Menjadi CEO Ideal Bagi Startup

[Foto: pixabay.com]
Menjadi CEO tentu bukanlah suatu pekerjaan yang mudah. Terlebih CEO untuk sebuah startup yang memerlukan banyak sekali waktu, tenaga, dan pikiran untuk benar-benar mewujudkan suatu produk yang mampu sustain dan menghasilkan profit. Beberapa CEO hadir dari latar belakang pekerja yang telah menggeluti dunia bisnis dalam bidang yang memang ditekuninya. Tetapi, tak sedikit pula yang memutuskan menjadi entrepreneur sejak awal tanpa menekuni satu bidang pekerjaan tertentu dengan orang lain.

Ada dua pendapat mengenai hal ini. Pertama, seseorang sebaiknya memang bekerja dulu jika ingin menjadi entrepreneur karena bekerja akan memberikan lebih banyak ilmu dan insight yang kaya untuk membangun sebuah bisnis. Alasan kedua tentu cukup klise untuk didengar, yakni perihal modal. Alasan selanjutnya barangkali berhubungan dengan pengalaman yang cukup ditambah jaringan bisnis yang cukup ketika akhirnya memutuskan untuk memulai bisnis.
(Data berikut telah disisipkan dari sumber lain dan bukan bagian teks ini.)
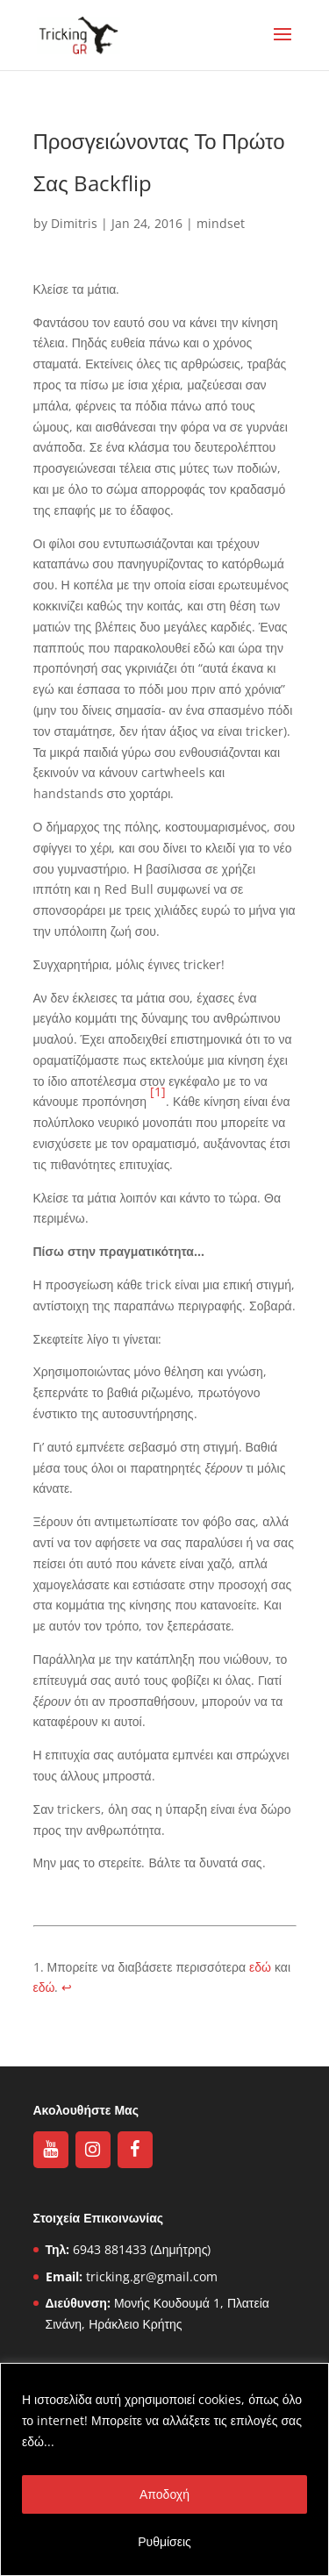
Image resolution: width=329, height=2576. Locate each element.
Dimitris (74, 223)
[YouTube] (50, 2149)
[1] (158, 1091)
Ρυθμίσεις (164, 2541)
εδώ (260, 1967)
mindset (221, 223)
Pendapat lainnya mengatakan bahwa jika ingin menjadi entrepreneur, sebaiknya memang langsung ditekuni segera setelah lulus sekolah. Beberapa entrepreneur bahkan tidak menempuh pendidikan di perguruan tinggi atau drop out dari kampus tempatnya menuntut ilmu. Di usia muda, dia akan mendirikan bisnisnya sendirinya dan menjadi CEO di startup miliknya sendiri.

Entah mengamini pendapat yang mana, intinya semua jalan mengandung risiko masing-masing berikut keuntungan-keuntungannya. Memulai sebuah bisnis adalah hal yang berat, tidak peduli apakah kamu murni seorang entrepreneur atau karyawan yang ingin menjadi entrepreneur.

Sikap untuk mengambil keputusan dengan cepat dan cermat


Seorang CEO di sebuah startup haruslah mereka yang memiliki decision making cermat dan cepat. Pasalnya, startup umumnya tidak seperti korporasi yang sudah memiliki alur untuk setiap kerja-kerjanya. Sebaliknya, startup penuh dengan ketidakjelasan dan hal ini membutuhkan sikap tegas dari seorang CEO untuk mengambil kebijakan-kebijakan strategis.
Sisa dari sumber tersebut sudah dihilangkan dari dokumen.